By David Fleet
Groveland Twp.-On Monday night the township board of trustees voted 5-0 to support a resolution in opposition to House Bill 5229 and the Regional Transit Authority proposal.
The RTA goal, created in 2012 included the City of Detroit, Macomb, Oakland, Wayne and Washtenaw counties is to create a region with sufficient and secure funding to support enhanced public transportation options for residents. The role of the RTA will be to link communities where gaps in bus service exists. However, under HB 5229, Macomb County will be exempted from the RTA.
“The supervisors of Oakland County have been very vocal in opposing this bill,” said Bob DePalma, township supervisor.
If the RTA and the Oakland County Board of Commissioners decides 1.2 mills will not generate adequate tax revenue, due to Macomb County’s exemption, HB 5229 will still allow the RTA millage to be increased up to 5 mills. In 2016, voters in Wayne and Washtenaw counties approved a tax to create rapid transit lines and modern rail service while Oakland and Macomb counties opposed it.
“The tax that has been bantered around for this is more than you and I pay to operate your own township,” he said. “The amount of benefit we would get out of this is non existent or very close to non existent.”
DePalma said with an estimated 1.2 mill tax increase township residents would get about a $135 tax increase. “With this transit system, and what all the supervisors on the north of M-59 felt, this money is just a method to steal money from the north end and fund what ever they want to do on the south end,” he said.
The HB 5229 will enable the RTA to proceed without an established millage rate, definitive transportation, infrastructure plan, without a specific list of associated costs and without a viable long-term operations business plan.
DePalma added that if two of the three counties in the RTA jurisdiction, Wayne, Oakland and Washtenaw pass the millage it will go through regardless.
Bill Mullan, media and communications officer for Oakland County Executive David Coulter said currently there is no set plan for the RTA.
“Our goal is to put the best transit plan before Oakland County residents for consideration because County Executive Coulter believes that our region needs stronger regional transit for business attraction, job growth, getting employees to jobs, supporting our growing senior population, and attracting young people who desire walkable, transit-friendly communities,” said Mullan.
“We continue to review previous proposals, look to new and innovative ideas for technology enhancements and on-demand service, and talk to residents, business leaders, and city leaders. We are trying to better understand current local services, current employment and employer needs, and existing capacity to serve seniors and the disabled throughout the county.”

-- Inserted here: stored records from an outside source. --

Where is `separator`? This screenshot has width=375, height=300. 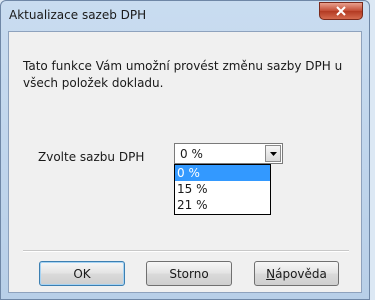 separator is located at coordinates (186, 251).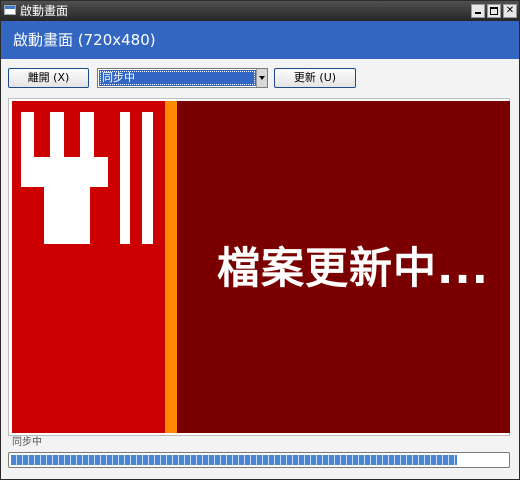 The width and height of the screenshot is (520, 480). I want to click on leave-button: 離開 (X), so click(48, 78).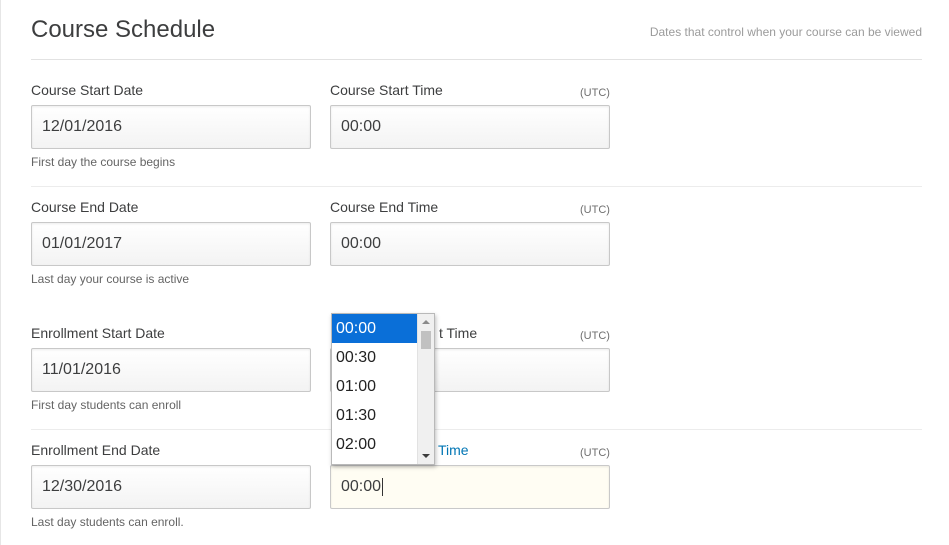  What do you see at coordinates (96, 450) in the screenshot?
I see `enrollment-end-date-label: Enrollment End Date` at bounding box center [96, 450].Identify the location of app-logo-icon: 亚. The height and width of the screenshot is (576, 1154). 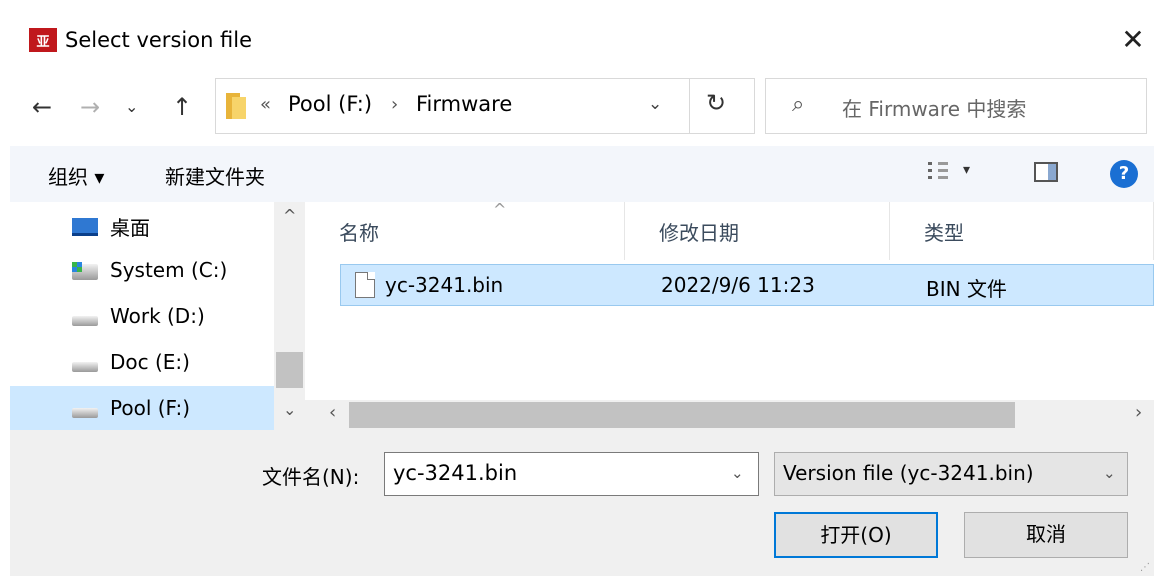
(43, 40).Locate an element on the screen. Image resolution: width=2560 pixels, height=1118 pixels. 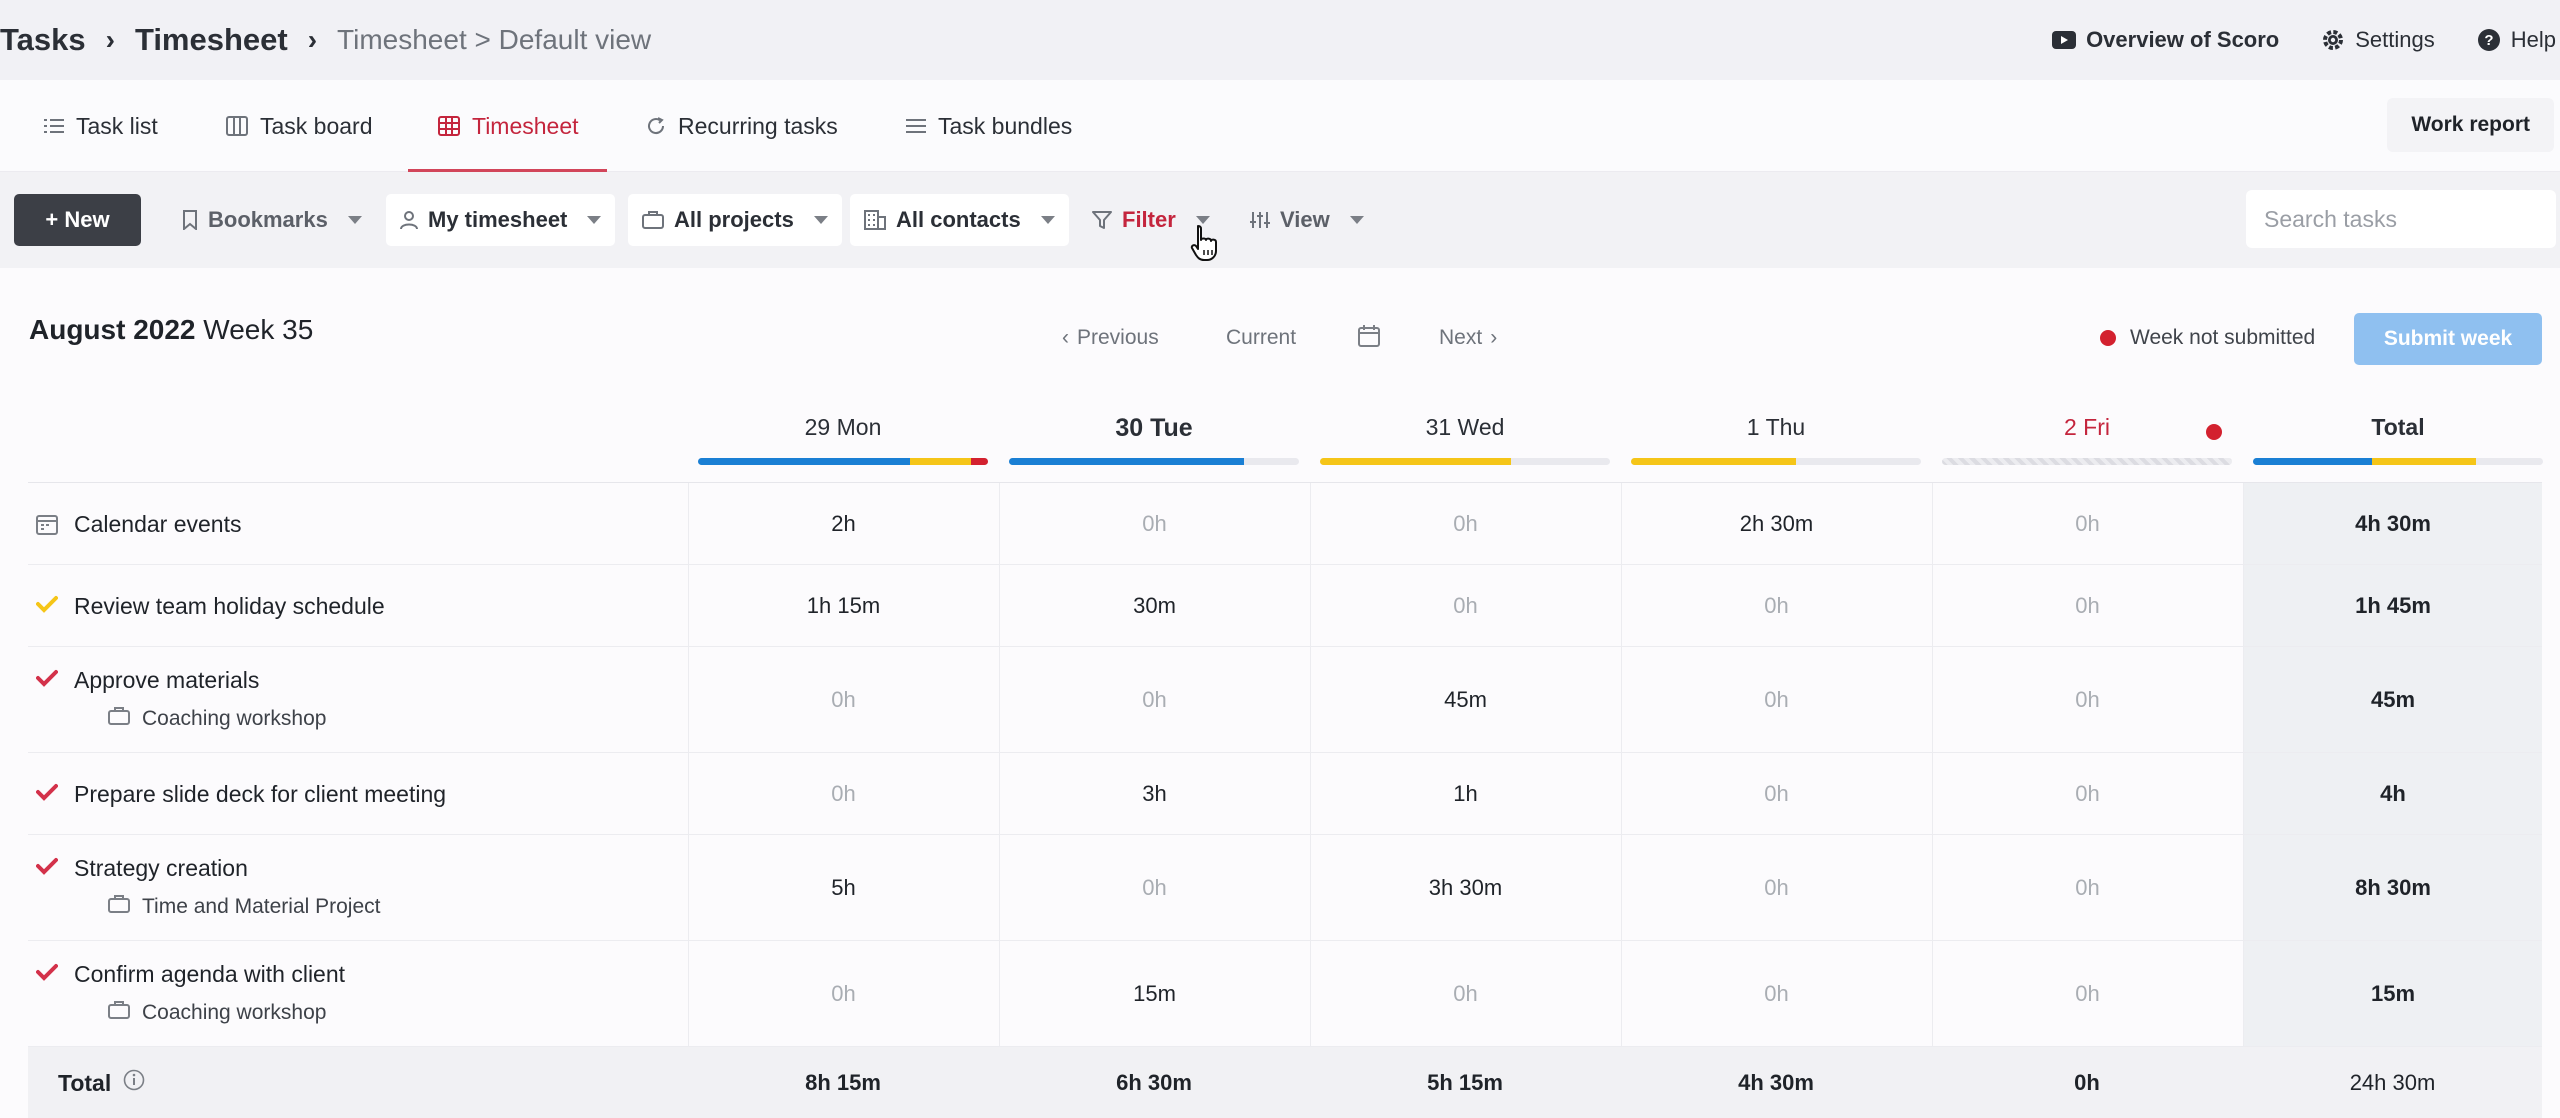
info-icon is located at coordinates (134, 1083).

“At the same time, we hope the legislature will consider revising the Municipal Partnership Act to provide a tool for regional partnerships on transit and other issues,” he said. “Unfortunately, opposition to the legislative fix for the Municipal Partnership Act is driven by inaccurate information, including the false narrative that there will be a huge tax increase. Ultimately, the decision will rest with the voters of Oakland County.”
While a proposed date for a vote in November is under consideration—it could take longer.
“We’re going to get this plan right,” he added. “If all goes well a November vote would work, but we do not want to rush.”
On Jan. 6, the Brandon Board of Trustees voted 7-0 to vote in favor of the opposition to the RTA proposal.
“RTA is proposing a tax of 1.5 mills for regional transit that would potentially be available to some areas of southern Oakland County,” said Kathy Thurman, township supervisor. “Comparatively, Brandon Township levies less than 1 mill to operate the Township. Under this proposed plan, the northern Oakland County communities would be subsidizing the cost of bus service for southern Oakland, Wayne County and Detroit. Residents in Brandon are already paying more taxes than the majority of jurisdictions in Oakland County because rural living is expensive. We don’t need another senseless tax.”